Sunday, 10 January 2010

Abu Dhabi to Arabtec shareholders: "O Plato o Plom?" Lead or Silver?

Abu Dhabi has made its first offer that Dubai cannot refuse.

On Friday, the weekend in Dubai it was announced that Aabar, an Abu Dhabi government investment vehicle, had agreed with Arabtec to purchase mandatory convertibles for 6.4B AED which, when converted, will give Aabar 70% of the share capital of Arabtec. The conversion ratio implies a price of 2.3AED per share a 20% discount to where the shares closed on Thursday afternoon implying that Aaabar has acquired well more than complete control of the company for a discount from the current owners.
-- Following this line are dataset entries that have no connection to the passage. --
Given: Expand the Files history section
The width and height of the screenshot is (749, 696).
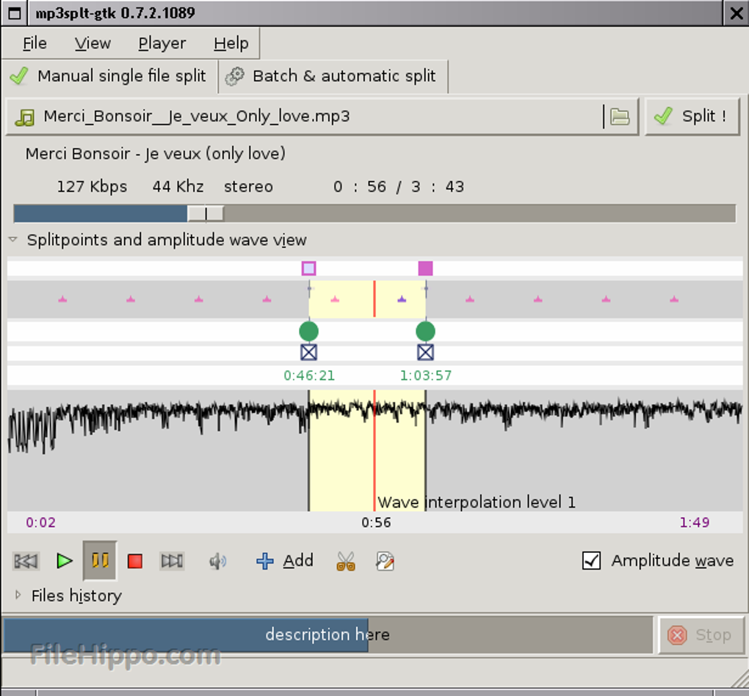Looking at the screenshot, I should tap(18, 596).
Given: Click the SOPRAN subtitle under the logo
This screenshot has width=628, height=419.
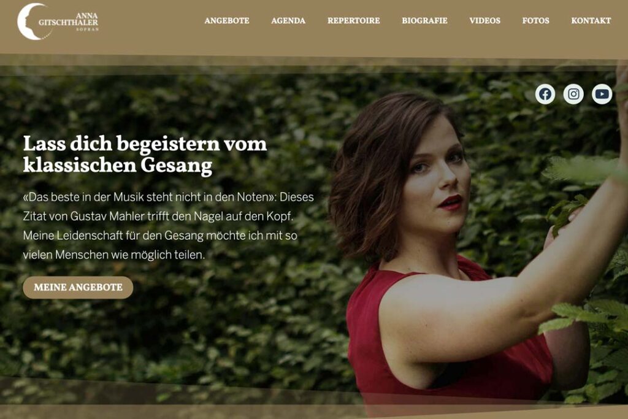Looking at the screenshot, I should point(87,29).
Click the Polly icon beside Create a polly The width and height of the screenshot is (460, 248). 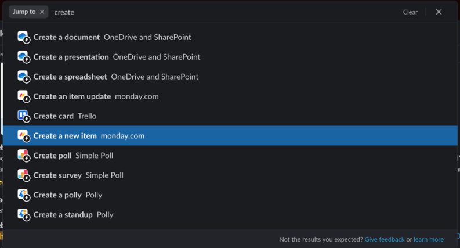23,195
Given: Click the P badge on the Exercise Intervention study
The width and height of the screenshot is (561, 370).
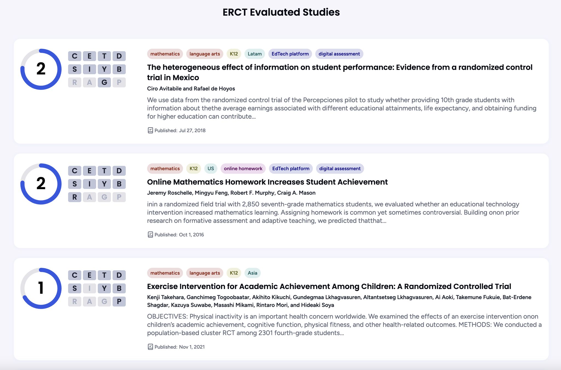Looking at the screenshot, I should (x=119, y=301).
Ordinarily current shareholders demand a premium to relinquish control. As a person who specialized in trading options around takeovers this is what in Wall Street merger-arbitrage parlance we call a “take-under.” At least that is how it looks at first glance but as with so much in Dubai one has to look a little deeper to see what substance for the shadow.

Firstly it is important to know what Arabtec is. Arabtec is a construction company in Dubai that was founded in 1975 by Riad Kamal, a London educated engineer and very enterprising Palestinian who founded the company when what we know as Dubai was merely a glimmer in the eye of Sheikh Mohammed. Arabtec became a highly competent subcontractor for the industrial and real estate development projects in Dubai. Take the Burj Dubai/Khalifa for example. Emaar announces a major project raises money through equity, debt, and forward sales of off plan real estate. It then takes that money and hires Arabtec to actually do the building. Emaar is a marketing and development company, the building gets done by Arabtec, and they did a lot of it. Arabtec built such Dubai mega-projects including such wonders familiar to Dubai visitors as Terminal 1 at DXB and the Burj Al Arab, (not to mention such questionable micro projects as the elevators in my old office in the DIFC Gate Village.)